* _AIM OF THE EXERCISE_
A word-for-word restatement of the data is what is needed.

* _SUPPLIED INFORMATION_
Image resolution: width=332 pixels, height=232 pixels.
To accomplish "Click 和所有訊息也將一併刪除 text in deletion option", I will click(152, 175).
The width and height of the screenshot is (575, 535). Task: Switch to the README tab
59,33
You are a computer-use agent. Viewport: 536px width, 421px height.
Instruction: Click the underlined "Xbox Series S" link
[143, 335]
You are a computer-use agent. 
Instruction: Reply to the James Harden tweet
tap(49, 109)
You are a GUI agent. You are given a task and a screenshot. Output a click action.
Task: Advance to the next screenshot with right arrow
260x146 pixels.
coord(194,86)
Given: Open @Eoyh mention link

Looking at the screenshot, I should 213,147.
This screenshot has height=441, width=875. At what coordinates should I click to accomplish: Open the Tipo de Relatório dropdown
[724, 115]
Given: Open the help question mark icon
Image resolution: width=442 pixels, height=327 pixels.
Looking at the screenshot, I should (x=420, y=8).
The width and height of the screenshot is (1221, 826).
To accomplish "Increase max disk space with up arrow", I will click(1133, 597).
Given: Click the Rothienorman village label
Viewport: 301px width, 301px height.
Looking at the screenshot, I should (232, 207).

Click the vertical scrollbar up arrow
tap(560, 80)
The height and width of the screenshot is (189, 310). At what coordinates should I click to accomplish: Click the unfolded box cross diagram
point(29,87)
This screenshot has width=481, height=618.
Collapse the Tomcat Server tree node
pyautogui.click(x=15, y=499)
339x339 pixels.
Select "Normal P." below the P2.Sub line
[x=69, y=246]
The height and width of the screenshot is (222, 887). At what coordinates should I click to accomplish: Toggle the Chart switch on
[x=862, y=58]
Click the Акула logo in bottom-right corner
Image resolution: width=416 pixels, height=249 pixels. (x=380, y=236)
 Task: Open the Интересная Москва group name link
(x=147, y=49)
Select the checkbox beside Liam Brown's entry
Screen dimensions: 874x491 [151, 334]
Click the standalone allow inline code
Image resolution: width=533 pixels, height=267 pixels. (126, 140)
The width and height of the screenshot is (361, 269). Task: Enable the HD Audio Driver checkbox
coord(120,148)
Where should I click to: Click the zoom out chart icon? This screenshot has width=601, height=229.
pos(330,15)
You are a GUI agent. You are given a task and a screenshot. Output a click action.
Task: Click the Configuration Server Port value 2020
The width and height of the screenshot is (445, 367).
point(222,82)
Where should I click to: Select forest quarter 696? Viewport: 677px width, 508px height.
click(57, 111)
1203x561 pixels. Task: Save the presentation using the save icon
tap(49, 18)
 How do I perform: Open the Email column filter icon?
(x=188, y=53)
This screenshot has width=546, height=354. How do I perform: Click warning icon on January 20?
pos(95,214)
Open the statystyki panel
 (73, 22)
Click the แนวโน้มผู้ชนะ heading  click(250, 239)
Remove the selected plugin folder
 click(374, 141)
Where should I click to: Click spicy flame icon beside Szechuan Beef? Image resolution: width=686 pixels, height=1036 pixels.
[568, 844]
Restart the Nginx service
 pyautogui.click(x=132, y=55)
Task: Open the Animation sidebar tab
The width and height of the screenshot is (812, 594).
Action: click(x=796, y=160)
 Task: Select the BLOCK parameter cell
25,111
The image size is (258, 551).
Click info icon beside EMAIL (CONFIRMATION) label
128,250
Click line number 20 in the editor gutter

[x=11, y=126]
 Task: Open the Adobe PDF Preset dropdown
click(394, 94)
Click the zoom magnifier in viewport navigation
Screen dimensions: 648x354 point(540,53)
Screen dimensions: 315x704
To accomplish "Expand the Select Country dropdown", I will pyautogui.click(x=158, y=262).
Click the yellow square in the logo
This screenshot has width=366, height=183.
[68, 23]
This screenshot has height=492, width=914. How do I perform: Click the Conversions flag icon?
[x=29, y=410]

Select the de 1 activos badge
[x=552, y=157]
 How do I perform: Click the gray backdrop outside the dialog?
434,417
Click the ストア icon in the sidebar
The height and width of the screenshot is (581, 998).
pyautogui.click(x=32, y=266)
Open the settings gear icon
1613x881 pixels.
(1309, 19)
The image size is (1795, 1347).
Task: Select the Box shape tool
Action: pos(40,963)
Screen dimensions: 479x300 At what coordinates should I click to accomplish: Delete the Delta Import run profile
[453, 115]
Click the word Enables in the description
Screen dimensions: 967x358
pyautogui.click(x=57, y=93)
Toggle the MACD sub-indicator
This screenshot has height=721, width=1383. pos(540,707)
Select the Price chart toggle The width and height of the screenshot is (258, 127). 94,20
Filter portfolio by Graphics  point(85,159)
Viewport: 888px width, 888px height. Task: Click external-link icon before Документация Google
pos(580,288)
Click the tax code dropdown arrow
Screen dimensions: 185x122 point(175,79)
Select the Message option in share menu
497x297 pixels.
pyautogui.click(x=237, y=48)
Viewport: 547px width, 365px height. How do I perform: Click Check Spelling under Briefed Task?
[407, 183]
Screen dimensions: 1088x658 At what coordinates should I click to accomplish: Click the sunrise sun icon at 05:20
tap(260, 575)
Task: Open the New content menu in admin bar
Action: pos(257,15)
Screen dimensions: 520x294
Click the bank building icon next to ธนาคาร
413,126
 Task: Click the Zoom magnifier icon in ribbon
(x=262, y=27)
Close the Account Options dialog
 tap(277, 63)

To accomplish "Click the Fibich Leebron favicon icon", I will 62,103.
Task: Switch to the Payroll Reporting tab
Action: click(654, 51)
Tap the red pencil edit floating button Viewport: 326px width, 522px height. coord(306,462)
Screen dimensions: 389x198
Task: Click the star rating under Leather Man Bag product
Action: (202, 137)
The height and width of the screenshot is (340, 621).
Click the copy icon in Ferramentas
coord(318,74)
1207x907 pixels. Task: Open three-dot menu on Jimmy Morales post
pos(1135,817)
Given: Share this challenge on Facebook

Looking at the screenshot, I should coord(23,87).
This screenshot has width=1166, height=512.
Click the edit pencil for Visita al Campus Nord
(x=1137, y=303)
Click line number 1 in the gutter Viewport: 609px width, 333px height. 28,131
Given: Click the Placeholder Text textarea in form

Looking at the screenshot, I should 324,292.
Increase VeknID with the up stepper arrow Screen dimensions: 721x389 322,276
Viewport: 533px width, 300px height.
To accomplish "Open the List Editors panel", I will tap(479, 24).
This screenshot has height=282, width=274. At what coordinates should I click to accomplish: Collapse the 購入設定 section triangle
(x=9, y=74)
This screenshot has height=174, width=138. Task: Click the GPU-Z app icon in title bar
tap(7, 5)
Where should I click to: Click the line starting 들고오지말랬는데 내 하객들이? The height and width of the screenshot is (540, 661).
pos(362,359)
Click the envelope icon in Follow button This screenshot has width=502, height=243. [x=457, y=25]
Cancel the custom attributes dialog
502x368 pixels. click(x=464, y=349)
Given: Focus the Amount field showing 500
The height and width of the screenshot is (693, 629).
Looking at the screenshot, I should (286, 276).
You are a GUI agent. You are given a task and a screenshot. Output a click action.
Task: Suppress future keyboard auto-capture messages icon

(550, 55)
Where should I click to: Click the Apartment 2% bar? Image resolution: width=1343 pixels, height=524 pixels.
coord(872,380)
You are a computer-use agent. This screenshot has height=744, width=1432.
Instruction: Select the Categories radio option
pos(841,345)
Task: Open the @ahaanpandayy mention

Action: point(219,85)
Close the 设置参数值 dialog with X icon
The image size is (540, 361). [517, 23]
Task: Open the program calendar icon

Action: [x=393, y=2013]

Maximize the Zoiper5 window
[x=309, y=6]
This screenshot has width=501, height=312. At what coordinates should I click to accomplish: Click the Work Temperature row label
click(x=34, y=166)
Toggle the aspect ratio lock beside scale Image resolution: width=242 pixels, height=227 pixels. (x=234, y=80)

* _EXPECTED ANSWER_
Image resolution: width=332 pixels, height=232 pixels.
To accomplish "Click 和所有訊息也將一併刪除 text in deletion option", I will click(152, 175).
The width and height of the screenshot is (575, 535). Task: Switch to the README tab
59,33
You are a computer-use agent. Viewport: 536px width, 421px height.
Instruction: Click the underlined "Xbox Series S" link
[143, 335]
You are a computer-use agent. 
Instruction: Reply to the James Harden tweet
tap(49, 109)
You are a GUI agent. You are given a task and a screenshot. Output a click action.
Task: Advance to the next screenshot with right arrow
260x146 pixels.
coord(194,86)
Given: Open @Eoyh mention link

Looking at the screenshot, I should 213,147.
This screenshot has height=441, width=875. At what coordinates should I click to accomplish: Open the Tipo de Relatório dropdown
[724, 115]
Given: Open the help question mark icon
Image resolution: width=442 pixels, height=327 pixels.
Looking at the screenshot, I should (x=420, y=8).
The width and height of the screenshot is (1221, 826).
To accomplish "Increase max disk space with up arrow", I will click(1133, 597).
Given: Click the Rothienorman village label
Viewport: 301px width, 301px height.
Looking at the screenshot, I should (232, 207).

Click the vertical scrollbar up arrow
tap(560, 80)
The height and width of the screenshot is (189, 310). At what coordinates should I click to accomplish: Click the unfolded box cross diagram
point(29,87)
This screenshot has width=481, height=618.
Collapse the Tomcat Server tree node
pyautogui.click(x=15, y=499)
339x339 pixels.
Select "Normal P." below the P2.Sub line
[x=69, y=246]
The height and width of the screenshot is (222, 887). At what coordinates should I click to accomplish: Toggle the Chart switch on
[x=862, y=58]
Click the Акула logo in bottom-right corner
Image resolution: width=416 pixels, height=249 pixels. (x=380, y=236)
 Task: Open the Интересная Москва group name link
(x=147, y=49)
Select the checkbox beside Liam Brown's entry
Screen dimensions: 874x491 [151, 334]
Click the standalone allow inline code
Image resolution: width=533 pixels, height=267 pixels. (126, 140)
The width and height of the screenshot is (361, 269). Task: Enable the HD Audio Driver checkbox
coord(120,148)
Where should I click to: Click the zoom out chart icon? This screenshot has width=601, height=229.
pos(330,15)
You are a GUI agent. You are given a task and a screenshot. Output a click action.
Task: Click the Configuration Server Port value 2020
The width and height of the screenshot is (445, 367).
point(222,82)
Where should I click to: Select forest quarter 696? Viewport: 677px width, 508px height.
click(57, 111)
1203x561 pixels. Task: Save the presentation using the save icon
tap(49, 18)
 How do I perform: Open the Email column filter icon?
(x=188, y=53)
This screenshot has width=546, height=354. How do I perform: Click warning icon on January 20?
pos(95,214)
Open the statystyki panel
 (73, 22)
Click the แนวโน้มผู้ชนะ heading  click(250, 239)
Remove the selected plugin folder
 click(374, 141)
Where should I click to: Click spicy flame icon beside Szechuan Beef? Image resolution: width=686 pixels, height=1036 pixels.
[568, 844]
Restart the Nginx service
 pyautogui.click(x=132, y=55)
Task: Open the Animation sidebar tab
The width and height of the screenshot is (812, 594).
Action: click(x=796, y=160)
 Task: Select the BLOCK parameter cell
25,111
The image size is (258, 551).
Click info icon beside EMAIL (CONFIRMATION) label
128,250
Click line number 20 in the editor gutter

[x=11, y=126]
 Task: Open the Adobe PDF Preset dropdown
click(394, 94)
Click the zoom magnifier in viewport navigation
Screen dimensions: 648x354 point(540,53)
Screen dimensions: 315x704
To accomplish "Expand the Select Country dropdown", I will pyautogui.click(x=158, y=262).
Click the yellow square in the logo
This screenshot has width=366, height=183.
[68, 23]
This screenshot has height=492, width=914. How do I perform: Click the Conversions flag icon?
[x=29, y=410]

Select the de 1 activos badge
[x=552, y=157]
 How do I perform: Click the gray backdrop outside the dialog?
434,417
Click the ストア icon in the sidebar
The height and width of the screenshot is (581, 998).
pyautogui.click(x=32, y=266)
Open the settings gear icon
1613x881 pixels.
(1309, 19)
The image size is (1795, 1347).
Task: Select the Box shape tool
Action: pos(40,963)
Screen dimensions: 479x300 At what coordinates should I click to accomplish: Delete the Delta Import run profile
[453, 115]
Click the word Enables in the description
Screen dimensions: 967x358
pyautogui.click(x=57, y=93)
Toggle the MACD sub-indicator
This screenshot has height=721, width=1383. pos(540,707)
Select the Price chart toggle The width and height of the screenshot is (258, 127). 94,20
Filter portfolio by Graphics  point(85,159)
Viewport: 888px width, 888px height. Task: Click external-link icon before Документация Google
pos(580,288)
Click the tax code dropdown arrow
Screen dimensions: 185x122 point(175,79)
Select the Message option in share menu
497x297 pixels.
pyautogui.click(x=237, y=48)
Viewport: 547px width, 365px height. How do I perform: Click Check Spelling under Briefed Task?
[407, 183]
Screen dimensions: 1088x658 At what coordinates should I click to accomplish: Click the sunrise sun icon at 05:20
tap(260, 575)
Task: Open the New content menu in admin bar
Action: pos(257,15)
Screen dimensions: 520x294
Click the bank building icon next to ธนาคาร
413,126
 Task: Click the Zoom magnifier icon in ribbon
(x=262, y=27)
Close the Account Options dialog
 tap(277, 63)

To accomplish "Click the Fibich Leebron favicon icon", I will 62,103.
Task: Switch to the Payroll Reporting tab
Action: click(654, 51)
Tap the red pencil edit floating button Viewport: 326px width, 522px height. coord(306,462)
Screen dimensions: 389x198
Task: Click the star rating under Leather Man Bag product
Action: (202, 137)
The height and width of the screenshot is (340, 621).
Click the copy icon in Ferramentas
coord(318,74)
1207x907 pixels. Task: Open three-dot menu on Jimmy Morales post
pos(1135,817)
Given: Share this challenge on Facebook

Looking at the screenshot, I should coord(23,87).
This screenshot has width=1166, height=512.
Click the edit pencil for Visita al Campus Nord
(x=1137, y=303)
Click line number 1 in the gutter Viewport: 609px width, 333px height. 28,131
Given: Click the Placeholder Text textarea in form

Looking at the screenshot, I should 324,292.
Increase VeknID with the up stepper arrow Screen dimensions: 721x389 322,276
Viewport: 533px width, 300px height.
To accomplish "Open the List Editors panel", I will tap(479, 24).
This screenshot has height=282, width=274. At what coordinates should I click to accomplish: Collapse the 購入設定 section triangle
(x=9, y=74)
This screenshot has height=174, width=138. Task: Click the GPU-Z app icon in title bar
tap(7, 5)
Where should I click to: Click the line starting 들고오지말랬는데 내 하객들이? The height and width of the screenshot is (540, 661).
pos(362,359)
Click the envelope icon in Follow button This screenshot has width=502, height=243. [x=457, y=25]
Cancel the custom attributes dialog
502x368 pixels. click(x=464, y=349)
Given: Focus the Amount field showing 500
The height and width of the screenshot is (693, 629).
Looking at the screenshot, I should (286, 276).
You are a GUI agent. You are given a task and a screenshot. Output a click action.
Task: Suppress future keyboard auto-capture messages icon

(550, 55)
Where should I click to: Click the Apartment 2% bar? Image resolution: width=1343 pixels, height=524 pixels.
coord(872,380)
You are a computer-use agent. This screenshot has height=744, width=1432.
Instruction: Select the Categories radio option
pos(841,345)
Task: Open the @ahaanpandayy mention

Action: point(219,85)
Close the 设置参数值 dialog with X icon
The image size is (540, 361). [517, 23]
Task: Open the program calendar icon

Action: [x=393, y=2013]

Maximize the Zoiper5 window
[x=309, y=6]
This screenshot has width=501, height=312. At what coordinates should I click to accomplish: Click the Work Temperature row label
click(x=34, y=166)
Toggle the aspect ratio lock beside scale Image resolution: width=242 pixels, height=227 pixels. (x=234, y=80)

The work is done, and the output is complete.